On the P2, which is so much faster, it wouldn't work consistently... or at all.
I finally figured out that my P1 code was incorrect... even though it would run every sample program I tested.
I found that I was clearing the interrupt status information at the wrong time (when the interrupt was handled) instead of when the device was "sensed" with the "reset status" bit set. The difference in timing, coupled with much faster disk access (smart pins), threw everything into confusion.
This might not have happened with other hardware but the 1130 developers sometimes relied on an interrupt not occurring before a certain number of instructions had been executed.

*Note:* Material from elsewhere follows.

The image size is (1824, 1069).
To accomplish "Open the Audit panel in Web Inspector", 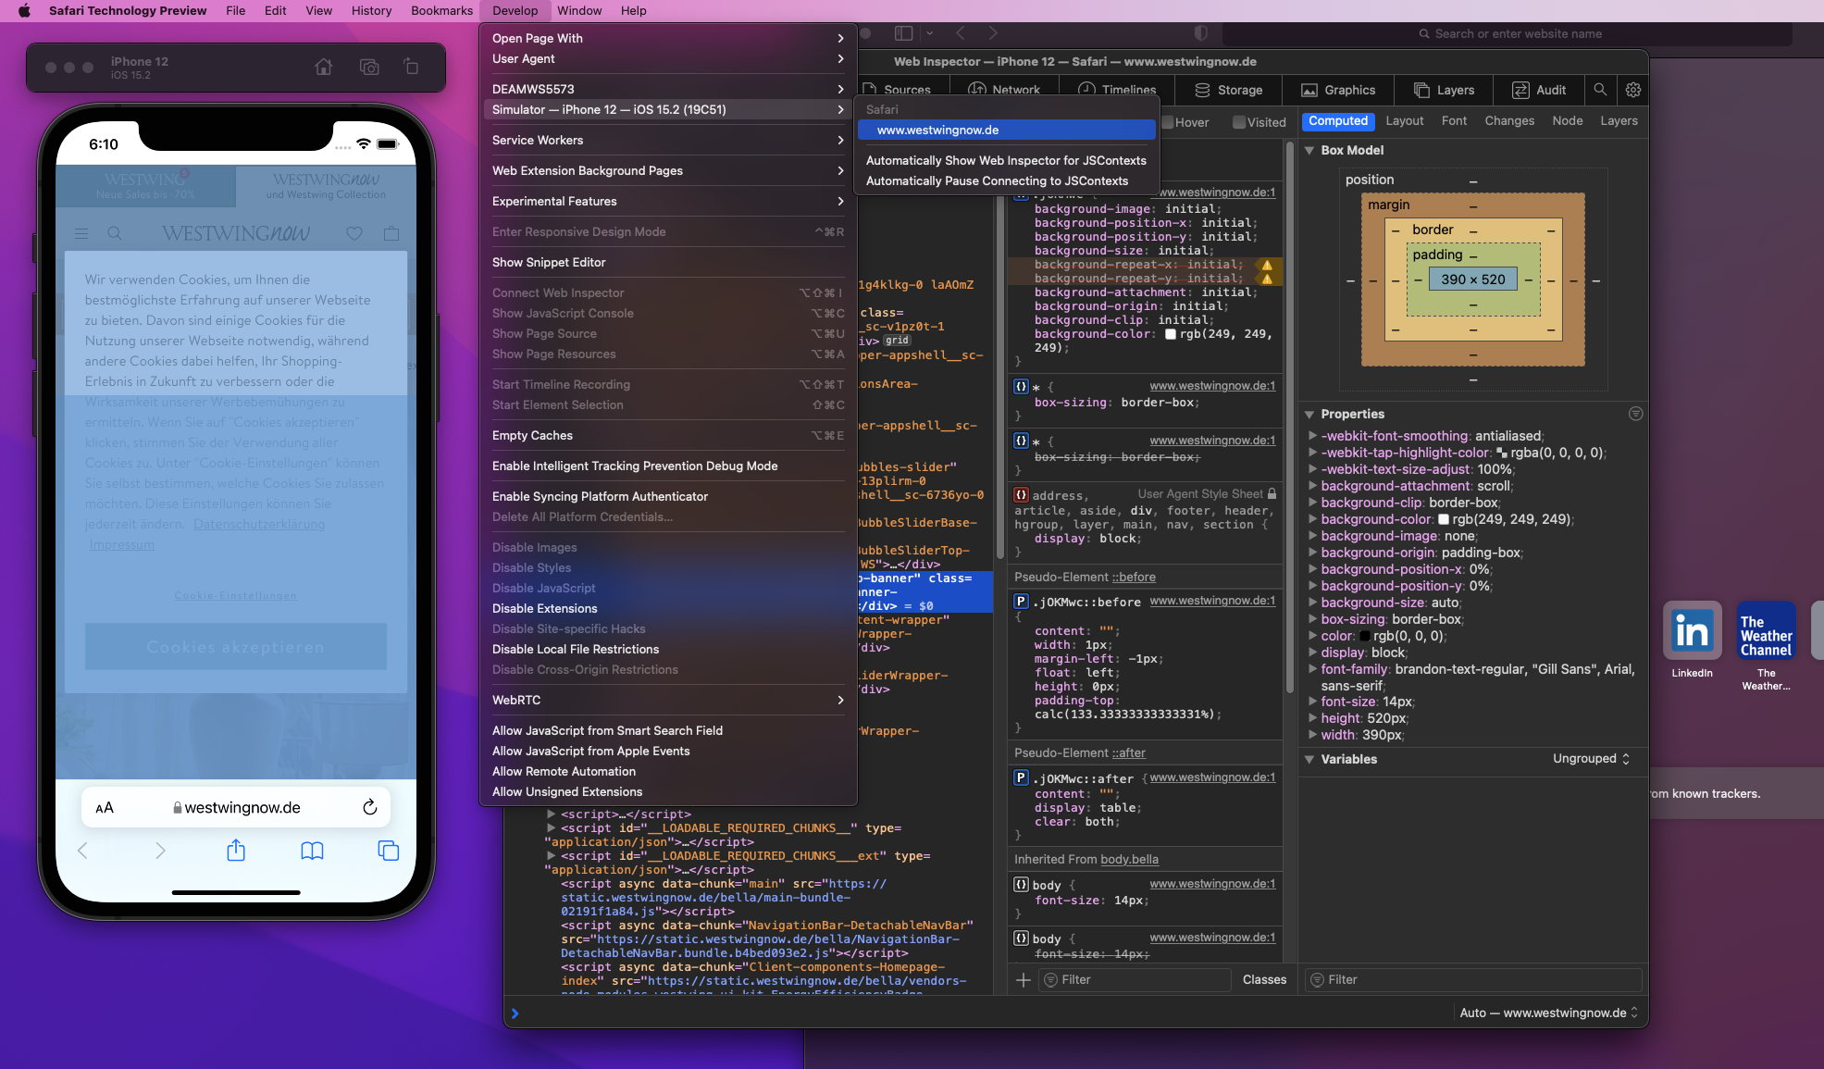I will coord(1538,90).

So in the end it was timing... just not what I thought.
Lesson learned: code that you think is fully debugged... isn't.
That can happen.
It's a well-known fact that software deteriorates over time. Many is the time I have gone back to look at code that was working perfectly when I left it, only to find new bugs have crept in while I wasn't using it
A partly software variant on this would be to pack 3 bits per baud-bit, and now you can fit 10 bits into a 32 bit frame.
The first start bit, would send/rx as 2 bits, as the HW manages one non-data start bit.
For 1200baud, I make the divider 50,000 and triple bits, from 180M.
You would need more precise than usual Baud defines, as you are receiving 3x the length, but I guess this ancient stuff all works from a 1.843200 Xtal somewhere ?
None of this new-fangled calibrated RC oscillator stuff
Building/extracting the payloads is a bit-bang variant, but it does not need long delays for each bit, as the HW eventually manages that.
P2 working code compiled with pnut then compiled with fastspin reveals missing wcz on compare.
I am highly interested in what you are doing.
Still need to get the sdcard access working.